4

Richard Rorty (1932-2008) was the paradigmatic deflationist re the concept “truth.” He was an epistemic naturalist and historicist, an instrumental pragmatist, anti-realist/essentialist, and postmodern apologist. Truth for him was an epistemic concept of warranted assertability, justified assertion within a conversational community, i.e. an affair of conversational consensus.

As he said in Philosophy and the Mirror of Nature (p.170): “… [w]e understand knowledge when understand the social justification of belief, and thus have no need to view it as accuracy of representation. “, and believed that aim of knowledge, of inquiry, (the purpose/function of its tools/instruments – from the “faculty” of reason to our senses, to our concepts/words/categories) is not to [accurately] represent the world but to “cope with it.”

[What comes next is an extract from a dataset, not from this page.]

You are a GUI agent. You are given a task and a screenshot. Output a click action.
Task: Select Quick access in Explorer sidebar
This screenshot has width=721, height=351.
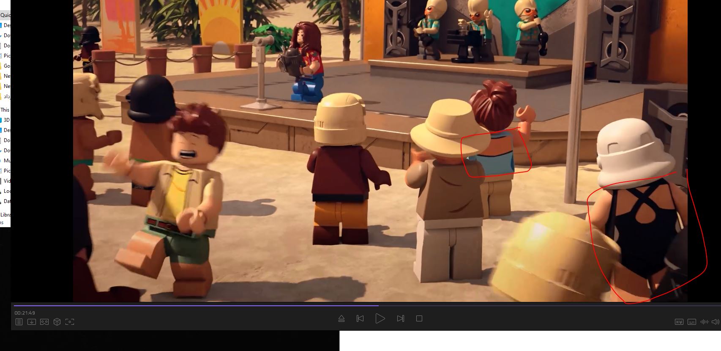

According to Rorty, the only use for the concept of truth is a cautionary one, to remind us that though a sentence/proposition may be justified/warranted today, it may not be to some future conversational partner/in some future conversational community. As of the 1970s and beyond he always maintained that “reality”, “the world”, should not be permitted to constrain or restrain human inquiry in the way religion had for many centuries, and liked to say that there are no restraints on human inquiry except the conversational ones provided by our fellow inquirers (Consequences of Pragmatism, p. 165).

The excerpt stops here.